START Extract
The South Africa’s boozy church where worshippers drink alcohol during service
London, July 4, 2020 (AltAfrica)-South Africa is a unique African country where nothing is impossible. It is a land of possibilities and contradictions
Just few days ago, we reported about the official opening of “satanic church a development that shocked many Africans, today it is another weird development, the boozy church
When South Africa began easing its coronavirus lockdown in May, it allowed religious worshippers to gather in groups of up to 50, but maintained a ban on people assembling to drink alcohol
That’s a problem for the “Gabola” church — the name means ‘drinking’ in the local Tswana language — for whom a tipple, booze is an integral part of their religious worship.
Founded just two years ago, the modus operandi of the church is to hold its usual meetings in local bars, called shebeens, to praise God while downing whisky, but since the lockdown and ban on alcohol, things have been pretty difficult
Members of the church have increasingly come under surveillance. When t the church tried to hold its usual service they soon got arrested, its leader and self-styled ‘pope’ Tsietsi Makiti, 55, told Reuters.
“They can arrest us until Jesus comes back,” said Makiti, wearing a bishop’s mitre with a miniature bottle of spirits hanging off it.
But he added they had been moving services from place to place to avoid a run-in with the authorities.
On Sunday worshippers met in a rubbish-strewn field in Evaton, south of Johannesburg. As the service started, the ‘clergy’ blessed some beer bottles in prayer.
“At Gabola church you (bring)… the liquor of your choice… and the pastor will bless the liquor so that it will not be poisonous to your body,” Makiti said.
END Extract
Goal of the exercise
Please answer these questions from the article on the Gabola church:
1. What does the name "Gabola" mean in the local Tswana language?
2. How old is the church's leader, Tsietsi Makiti?
3. Where did the worshippers meet on Sunday?
START Available data
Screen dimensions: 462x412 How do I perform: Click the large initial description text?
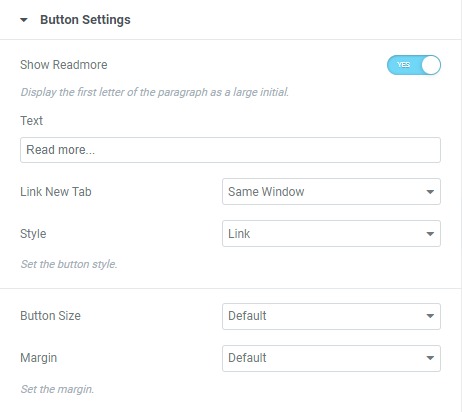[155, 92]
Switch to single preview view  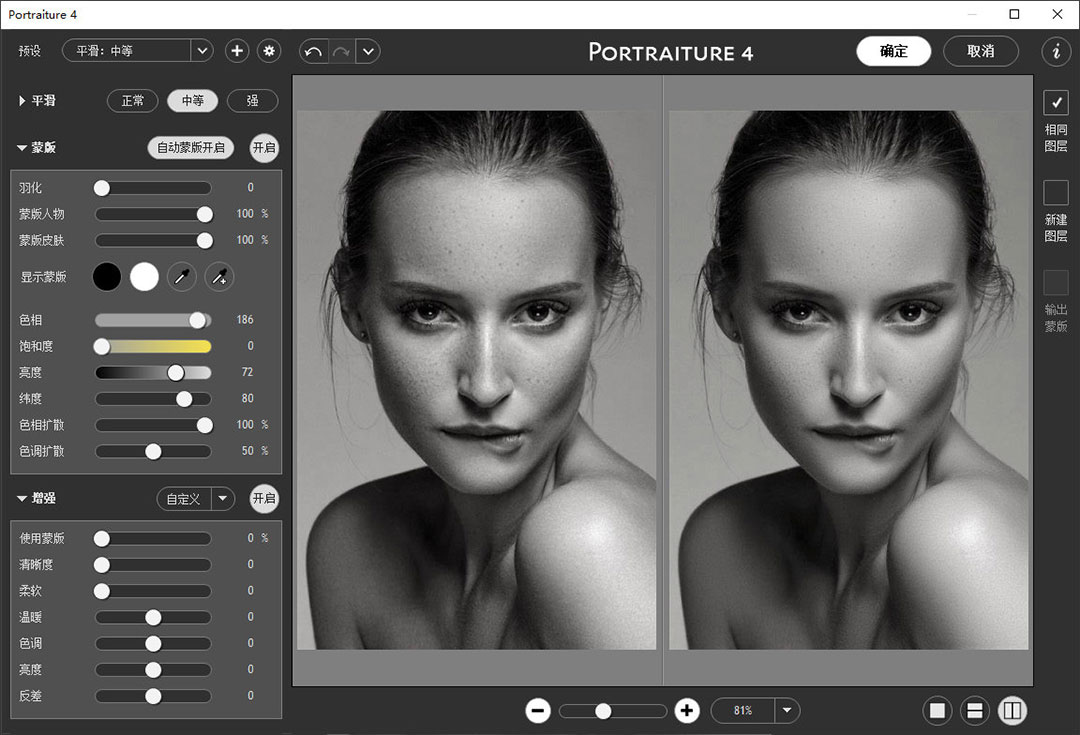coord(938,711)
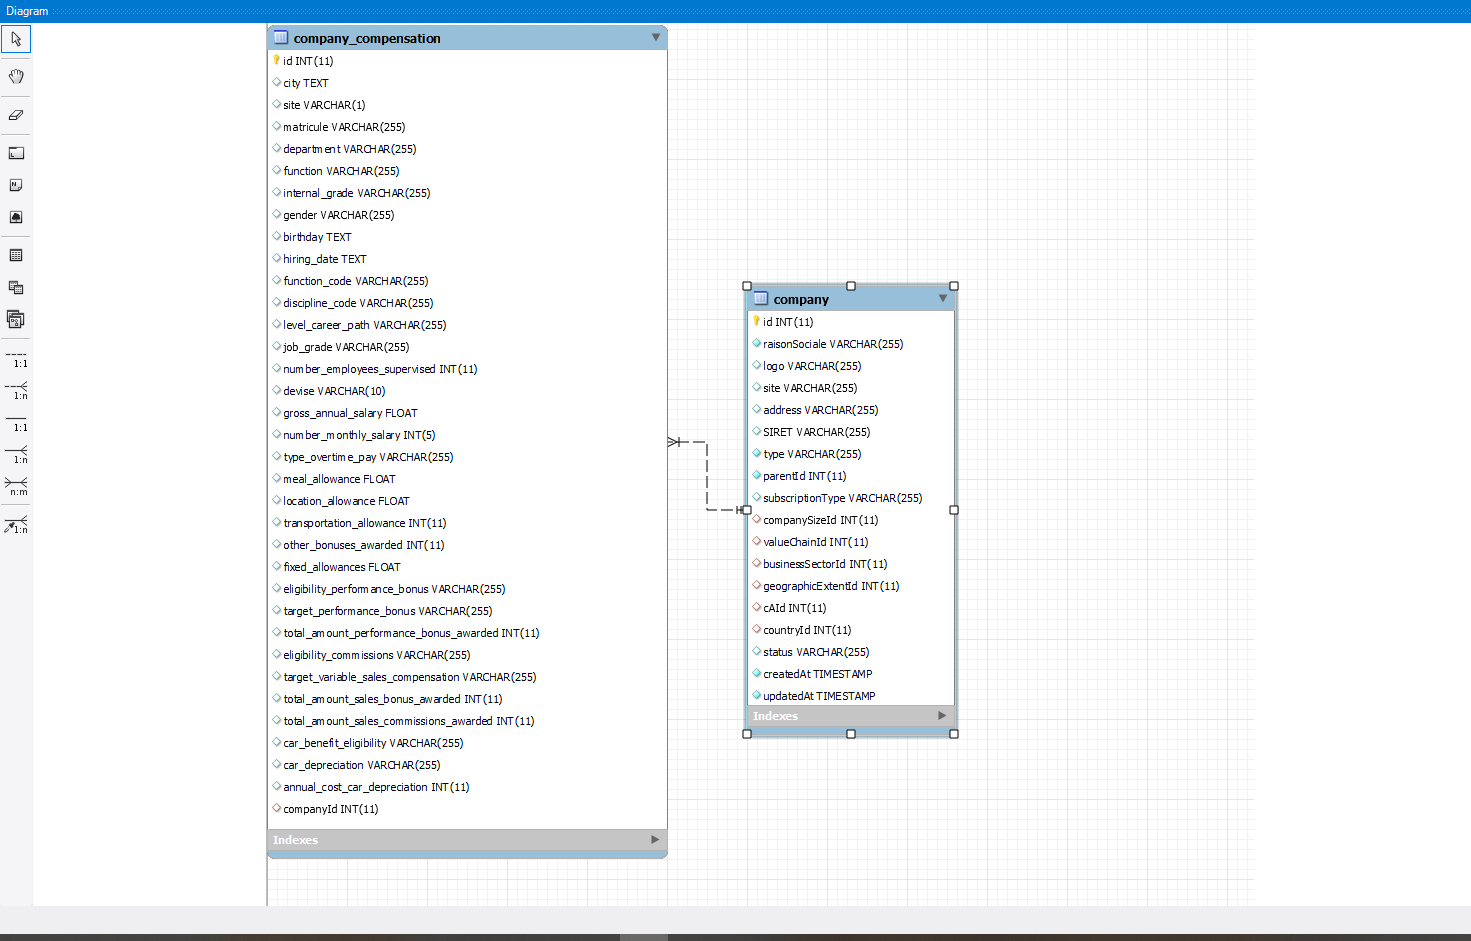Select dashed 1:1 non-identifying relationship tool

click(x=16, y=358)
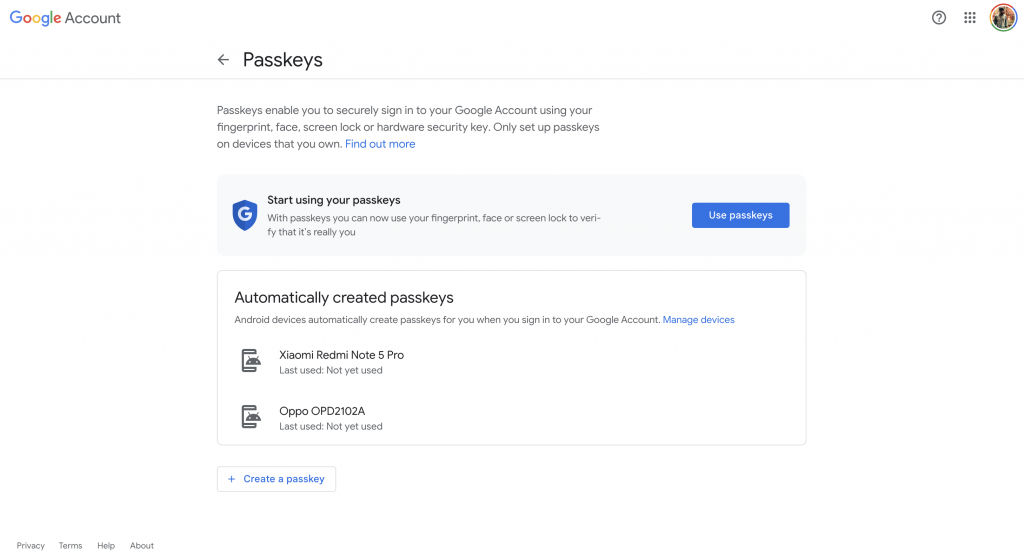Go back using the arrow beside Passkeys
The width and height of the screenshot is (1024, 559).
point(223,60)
END Available data
START Available data
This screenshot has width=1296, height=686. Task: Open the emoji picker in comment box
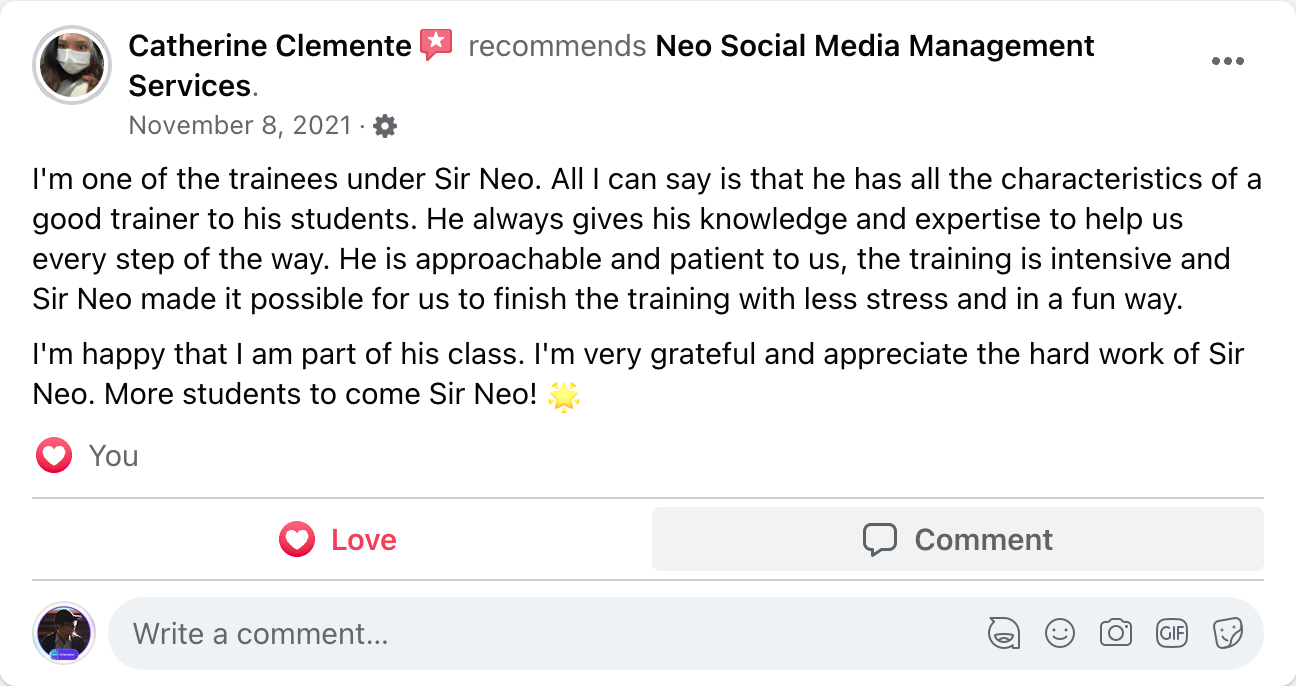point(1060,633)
END Available data
Exercise answer
1. Drinking
2. 55
3. In a rubbish-strewn field in Evaton, south of Johannesburg